Technical
When I Reach for Background Agents vs Interactive Ones
The agent landscape has bifurcated. Interactive agents like Claude Code work turn by turn with a human in the loop. Background agents like Codex run asynchronously, often for minutes, and report back when done. Both have their place. Mixing them up costs time.
The Nature of the Work
Interactive agents are best when I need to steer. Exploration, debugging, learning a new codebase, making judgment calls on architecture. I read each response, decide the next move, and we converge together. The loop is tight.
Background agents are best when the work is well specified and long running. Apply this pattern across 20 files. Run the test suite and fix failures. Upgrade the linter config and resolve the new warnings. Tasks where the goal is clear and the path is mechanical.
The Cost of Mismatch
When I give a background agent an exploratory task, it comes back with a big confident PR that is 60 percent right. Reviewing and fixing that PR takes longer than doing the exploration interactively would have. The agent's speed does not help me when I did not know the destination.

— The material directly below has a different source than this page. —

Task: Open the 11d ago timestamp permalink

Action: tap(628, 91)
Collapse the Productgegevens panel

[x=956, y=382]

When I give an interactive agent a mechanical task, I burn my attention on something I could have delegated. I am the bottleneck in that session and I could be thinking about something more valuable.
Rough decision tree:
Do I know exactly what success looks like?
No -> interactive (Claude Code, Cursor)
Yes -> is the work mechanical?
Yes -> background (Codex-style async agent)

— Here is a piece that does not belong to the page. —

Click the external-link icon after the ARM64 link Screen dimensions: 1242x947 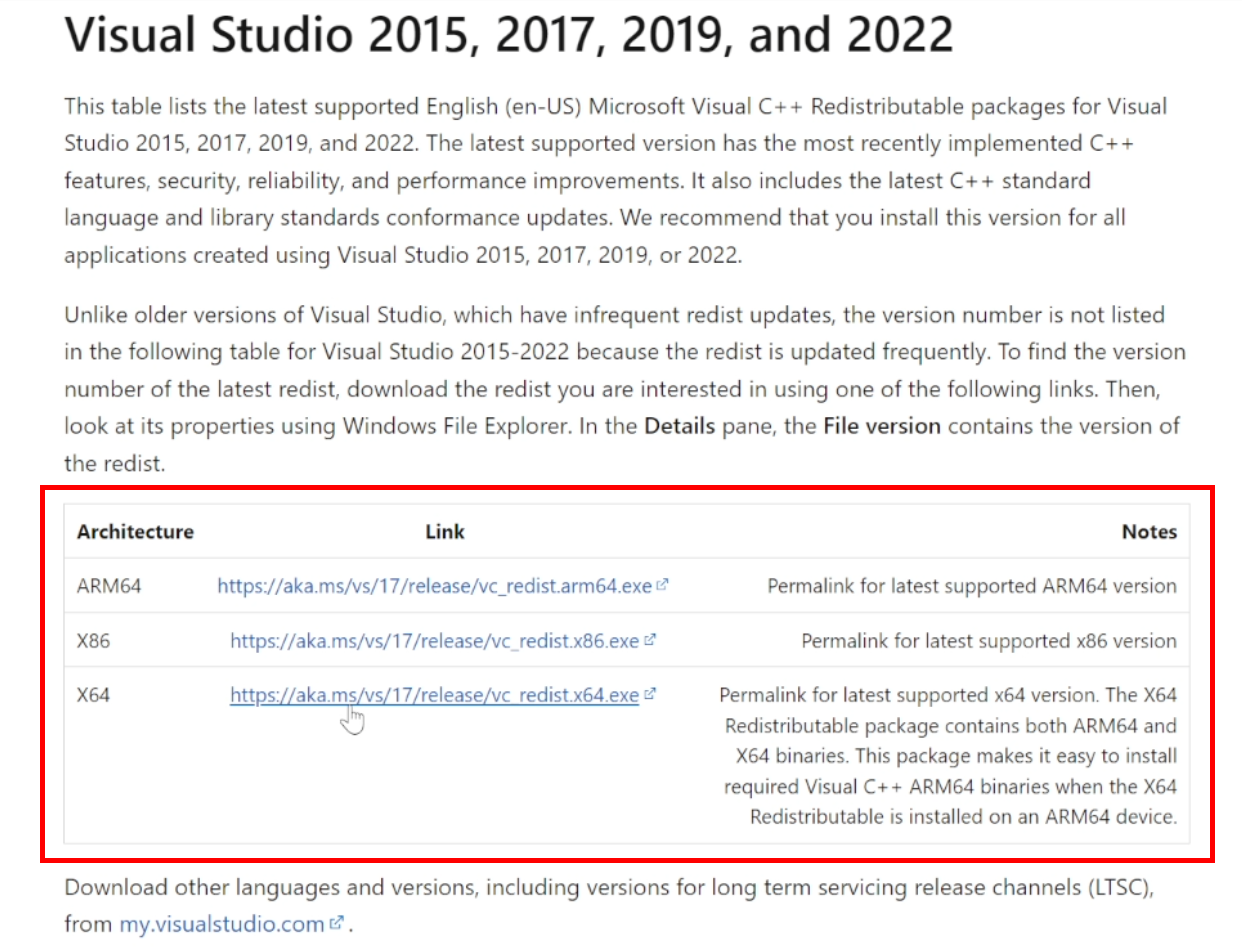point(662,586)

No -> still interactive (judgment required)The Workflow I Run Now
Mornings are interactive. I spend them on design, architecture, and new code with an agent at my elbow. Afternoons I hand off background tasks and work on something else while they run. Evenings I review the background results.

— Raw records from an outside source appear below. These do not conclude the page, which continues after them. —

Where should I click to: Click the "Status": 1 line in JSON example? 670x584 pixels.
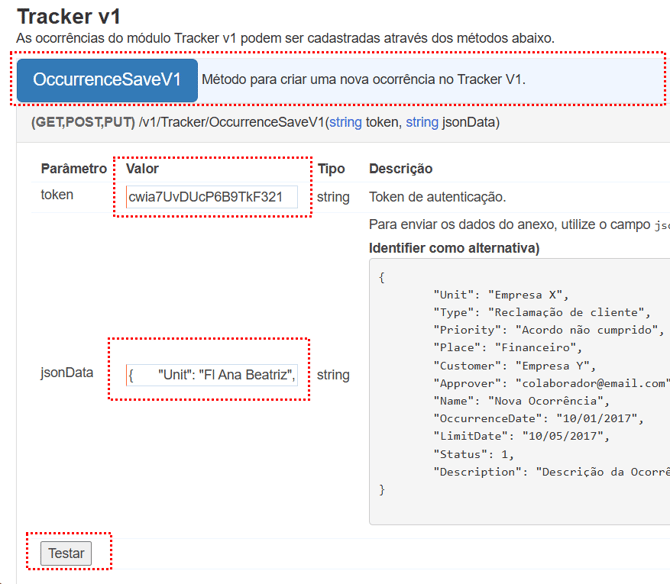point(470,454)
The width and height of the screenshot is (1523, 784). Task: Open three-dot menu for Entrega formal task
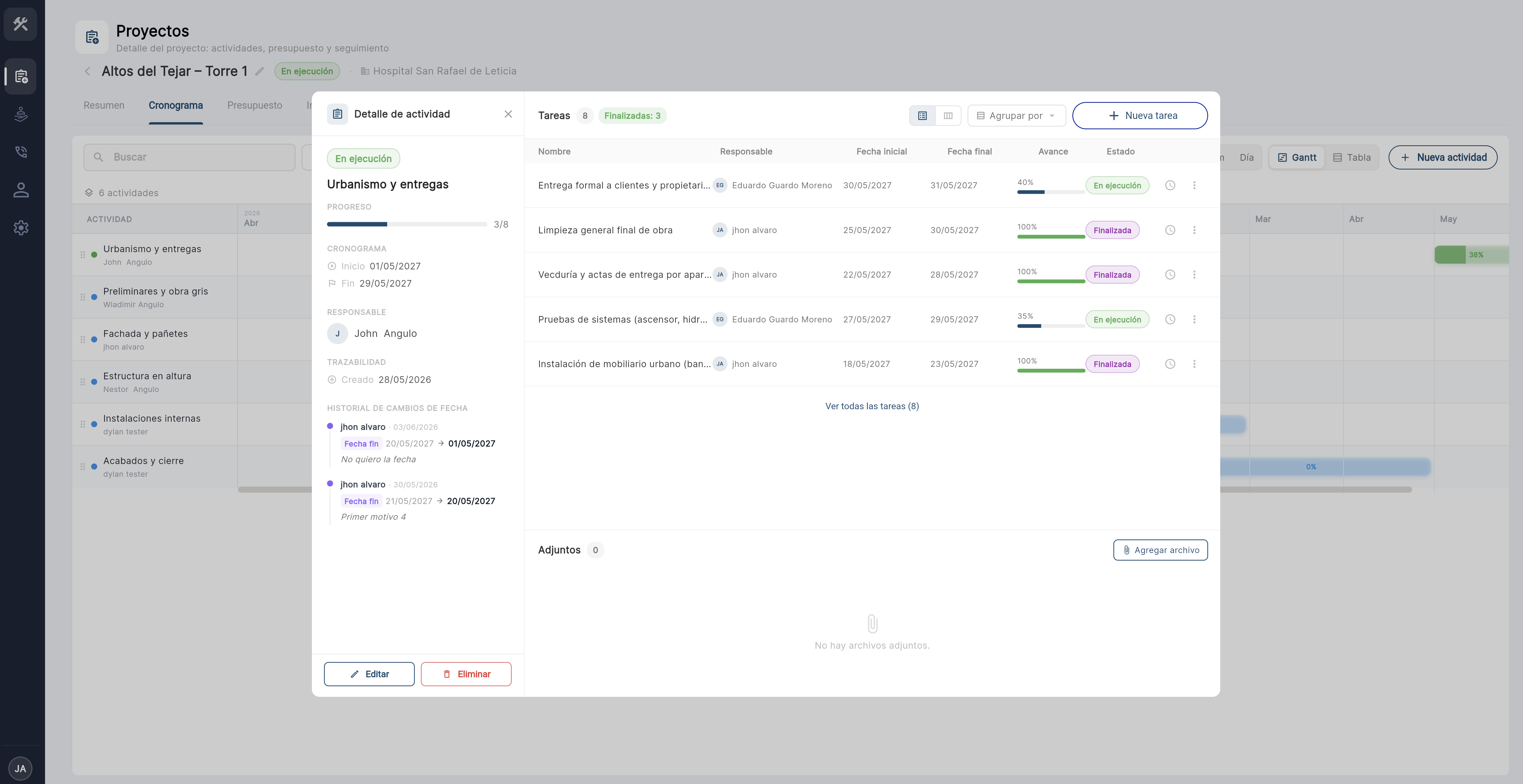(1194, 185)
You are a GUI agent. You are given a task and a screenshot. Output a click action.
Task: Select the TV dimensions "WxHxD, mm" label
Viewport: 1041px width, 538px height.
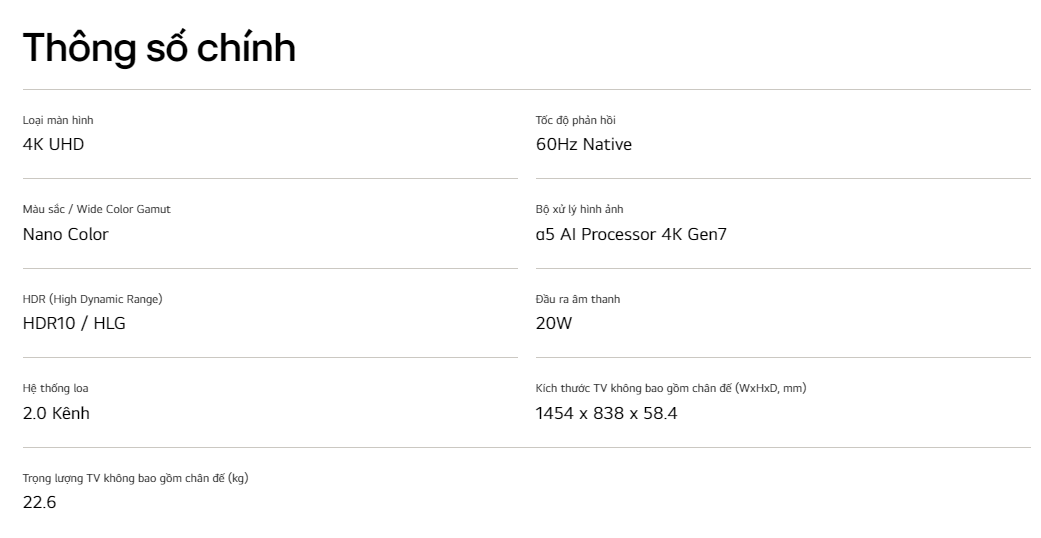point(671,388)
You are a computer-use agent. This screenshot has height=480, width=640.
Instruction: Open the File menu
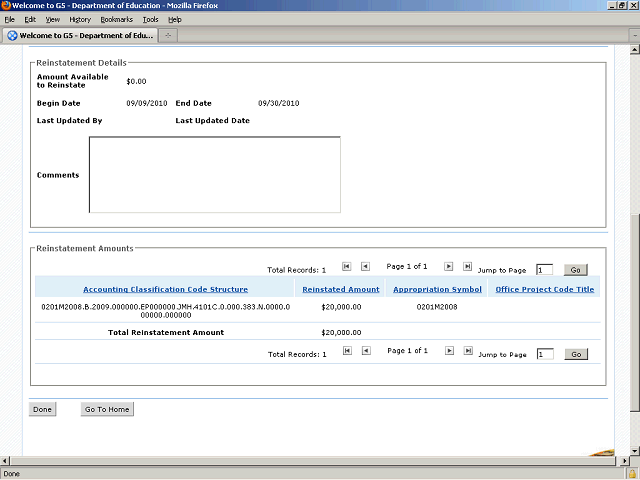click(9, 19)
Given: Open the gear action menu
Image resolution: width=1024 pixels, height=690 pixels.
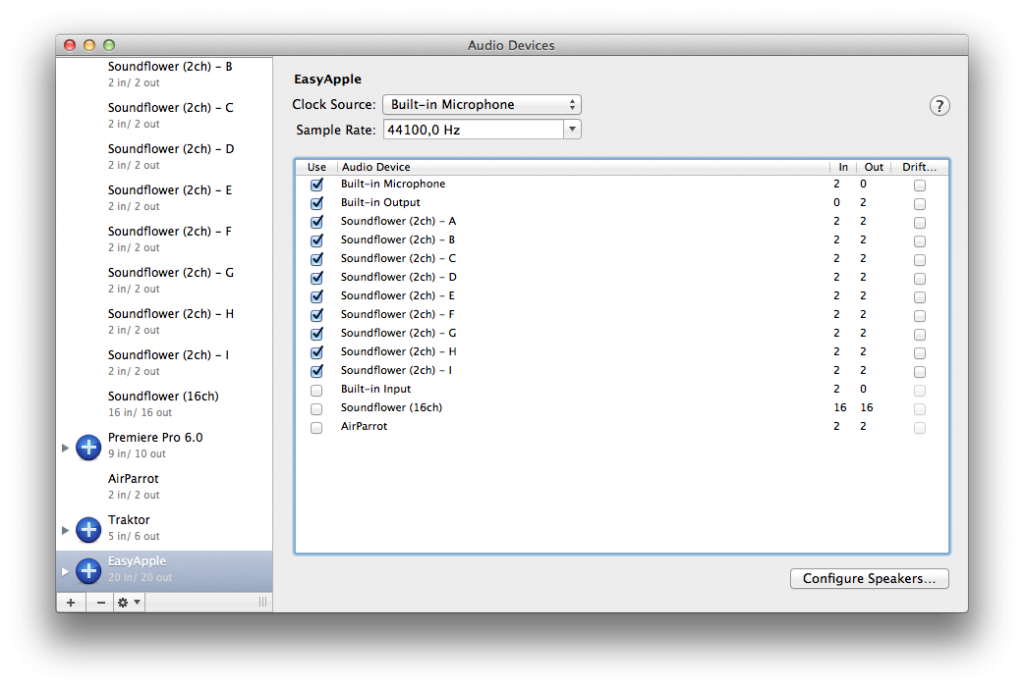Looking at the screenshot, I should coord(122,602).
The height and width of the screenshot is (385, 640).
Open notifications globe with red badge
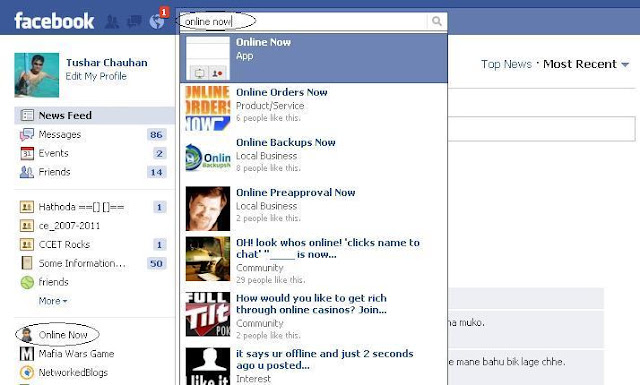[x=158, y=20]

This rhythm doubles my effective output because I am not context-switching between deep thinking and mechanical work. The agents handle the latter while I focus on the former.
The Meta Skill
Recognizing which mode a task needs is itself a skill. It took me about two months of daily use to develop the intuition. Now it is unconscious. Most of what I would call being good with AI agents is really being good at matching tasks to agent styles.
For background agent capabilities, see the Codex documentation. The mode choice matters more than which vendor you pick.